The thing I personally appreciate most about these speakers is that their sound is never overscaled. Instruments have adequate size and timbre, which is not so common in designs of this size. Bass, although it goes low, is not obtrusive and appears where and when it needs to, always remaining appropriately contoured and rigid. Together with slightly darker midrange it gives this design a signature of discrete weighting, which makes us feel we are dealing with something refined. Density balances here aeration, precision dynamics, sophistication wildness, weight speed and precision. Music has no limitations here. The only limitation is the space of the listening room and the budget. These speakers like to be placed a bit wider (at my place they were placed about 2.5 meters apart) and they like when the listening point is at least the same distance as the stage width. They certainly benefit from larger rooms, where not only their beautiful appearance can be exposed, but where, first of all, proper air and acoustics adequate to their size can be provided. If space allows, it is worth experimenting with bass reflex outlets. This design feature allows for additional and non-invasive sound shaping. This is important as it allows us to obtain adequate resolution in the bass, which with less appropriate positioning may be somewhat drowned out by the presence and weight of the bass that Icon has at its disposal.

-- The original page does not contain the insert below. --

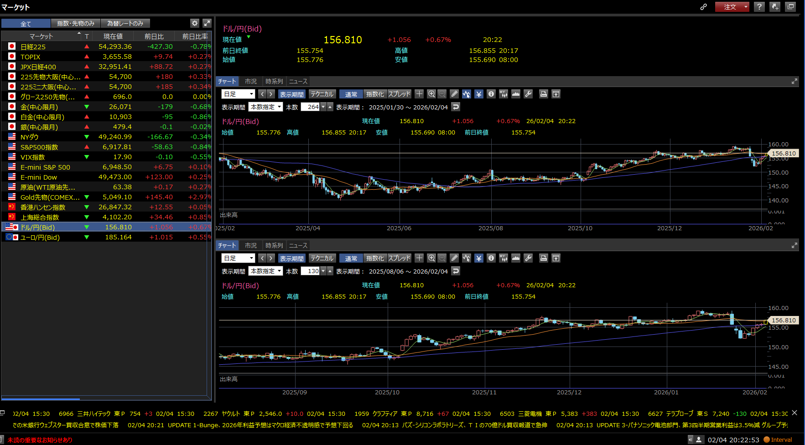805x445 pixels.
Task: Reset upper chart display period with return arrow
Action: (456, 107)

Ø Audio Icon, although it seems to be a speaker which breaks the stereotypes of appearance and construction, is a very successful proposition. It offers us the sound momentum and richness of sound, which does not focus for a single moment on impressing with excess and size. In a truly monitor-like manner, this speaker presents music without any limitations and does it in a very musical way, in a way only revealing weaknesses or strengths of the recording. Where necessary, it will show its claw and ferocity; where necessary, it will be refined – almost filigree; every now and then, it will delight us with the size of the musical stage, which it will also show in a controlled and adequate way; where necessary, it will hit with full power and do it with lightness; where it was recorded, it will show the weakness of production or the power of acoustic environment; if necessary, it will let us know what rosin was used by the cellist in the string quartet, and that’s a lot. In my absolute rankings, although with the reservation that I have not heard everything, this is a phenomenally good, outstanding speaker that allows one to enjoy the beauty of recorded music without limitations. Audio Idiom Top Recommendation.